On subsequent runs, the saved session is reused and refreshed automatically when within 60 seconds of token expiry.

NOTE: The transition:generic scope provides read access and like-deletion. When AT Protocol proposal 0011 (granular scopes) stabilises, this should be narrowed to only app.bsky.feed.* reads and app.bsky.feed.like delete.

Commands

resolve

Resolve a handle to a DID (or a DID to a handle + PDS endpoint).

skycoll resolve j4ck.xyz
skycoll resolve did:plc:z72i7hdynmk6r22z27h6tvae

init

Fetch your profile, follows, and followers. Writes <handle>.dat and downloads avatars to img/.

skycoll init j4ck.xyz

# Also fetch lists you've created
skycoll init j4ck.xyz --lists

# Include self-labels and server-assigned labels
skycoll init j4ck.xyz --labels

# Route through the Blacksky AppView
skycoll init j4ck.xyz --appview blacksky

# Query a Constellation backlinks index
skycoll init j4ck.xyz --constellation https://constellation.example.com

# All flags combined
skycoll init j4ck.xyz --lists --labels --appview blacksky --constellation https://constellation.example.com

The .dat file includes:

  • Profile header row with labels column
  • F rows for follows
  • B rows for followers
  • L rows for lists (with --lists)
  • S rows for starter packs
  • K rows for Constellation backlink counts (with --constellation)

appview flag

Several commands accept --appview to route API requests through a specific Bluesky-compatible AppView. This sets the atproto-proxy HTTP header to a service DID, rather than hardcoding a base URL.

Built-in names:

Name Service DID Description
bluesky did:web:api.bsky.app#bsky_appview Bluesky official AppView (default)
blacksky did:web:api.blacksky.community#bsky_appview Blacksky community AppView

You can also pass a raw DID+fragment string for custom AppViews:

skycoll init j4ck.xyz --appview did:web:custom.example#bsky_appview

appviews

List the built-in AppView names and their service DIDs:

skycoll appviews

fetch

Fetch the follows of every person listed in <handle>.dat. Writes one fdat/<friend>.dat per followed user.

skycoll fetch j4ck.xyz

posts

Download posts using paginated getAuthorFeed (default, no cap — pages until cursor is exhausted):

skycoll posts j4ck.xyz

Use --car for full CAR repo sync (slower but gives a complete archive including all record types):

skycoll posts j4ck.xyz --car

Rich .twt format columns: type uri timestamp reply_to_uri root_uri text

Where type is post, repost, or quote.

Route through an alternative AppView:

skycoll posts j4ck.xyz --appview blacksky

likes

Download all likes. Writes <handle>.fav (tab-separated: uri timestamp author_did author_handle text).

skycoll likes j4ck.xyz

Purge (delete all likes — the only write operation):

skycoll likes j4ck.xyz --purge

threads

Reconstruct reply threads from an existing <handle>.twt file. Uses the reply_to_uri and root_uri fields to build thread trees. Outputs <handle>.threads as JSON.

skycoll threads j4ck.xyz

edgelist

Generate <handle>.gml from .dat and fdat/ data. If python-igraph is installed, also renders a <handle>.png visualisation.

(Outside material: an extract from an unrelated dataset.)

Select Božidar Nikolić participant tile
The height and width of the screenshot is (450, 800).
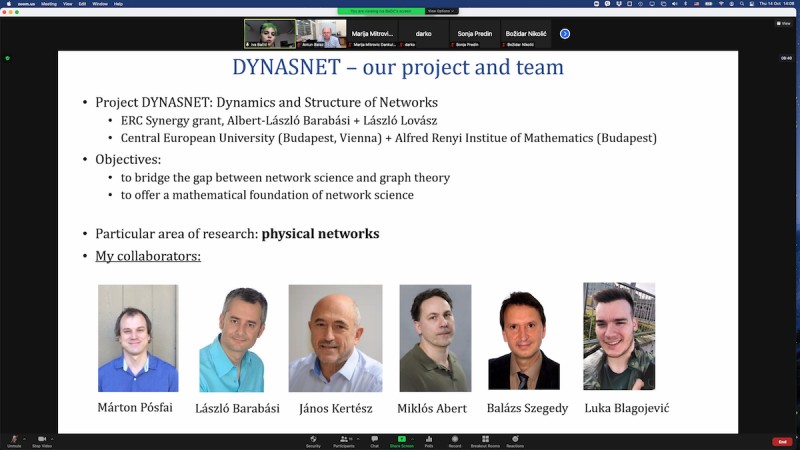(x=526, y=34)
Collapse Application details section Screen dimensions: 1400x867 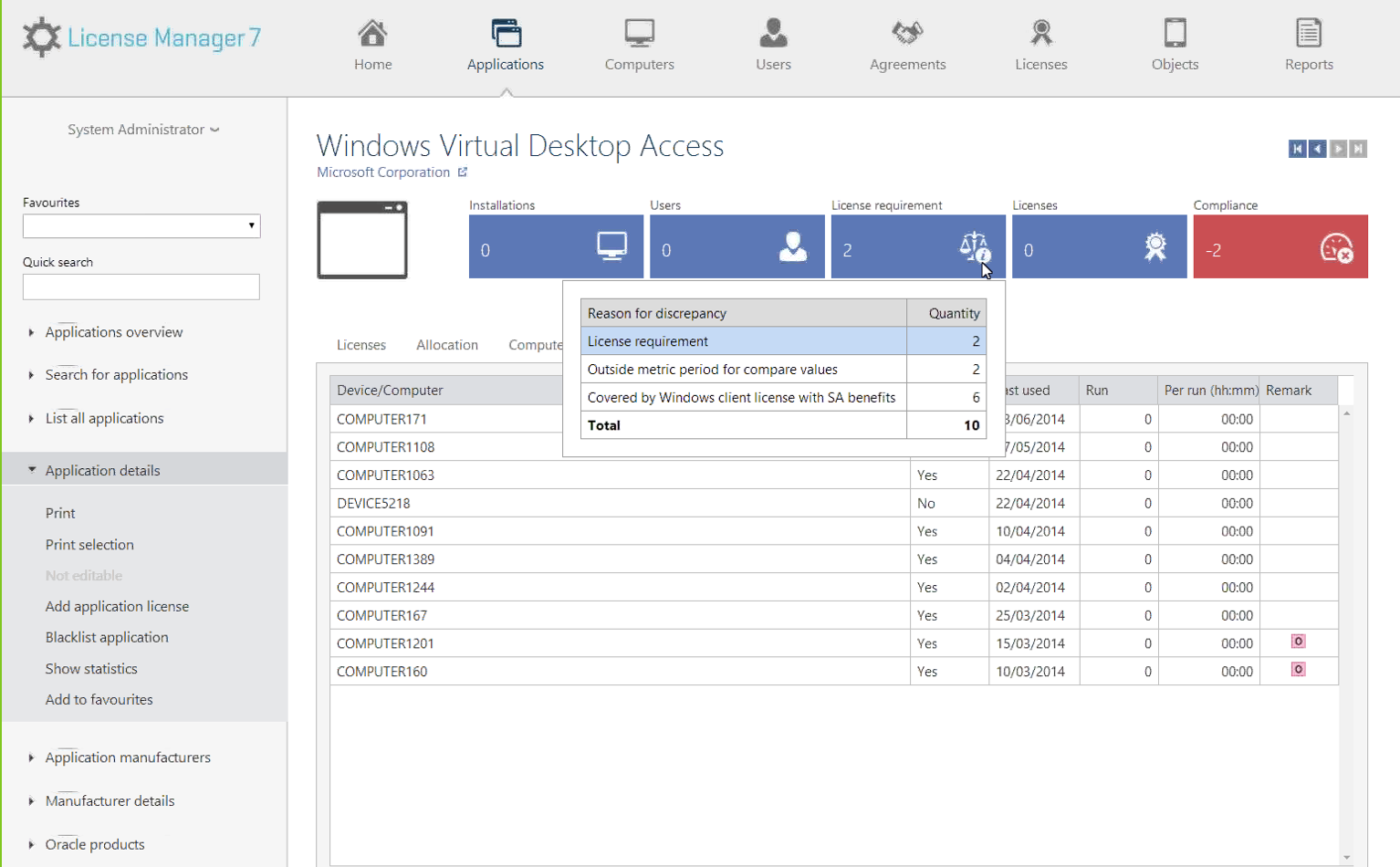[x=102, y=470]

The GML includes bidirectional edges, mutual_only attributes, and node_type attributes.

skycoll edgelist j4ck.xyz

# Enrich edges with likes counts from Constellation
skycoll edgelist j4ck.xyz --constellation https://constellation.example.com

sync

Download the full repo CAR and write it to <handle>.car for archival. No parsing.

skycoll sync j4ck.xyz

backlinks

Query a Constellation backlinks index and pretty-print the full backlink breakdown for a handle.

Constellation is a self-hostable AT Protocol backlinks index. A public instance may be available; this feature is opt-in and the host must be provided explicitly.

skycoll backlinks j4ck.xyz --constellation https://constellation.example.com

plc

Fetch the full PLC directory operation log for a DID and write it to <did>.plc as JSON. This gives the complete identity history — handle changes, PDS migrations, key rotations.

skycoll plc did:plc:z72i7hdynmk6r22z27h6tvae

# Also print a human-readable summary
skycoll plc did:plc:z72i7hdynmk6r22z27h6tvae --audit

firehose

Connect to an AT Protocol relay WebSocket and stream repo events in real time. Filter by handle or DID, and optionally stop after N events.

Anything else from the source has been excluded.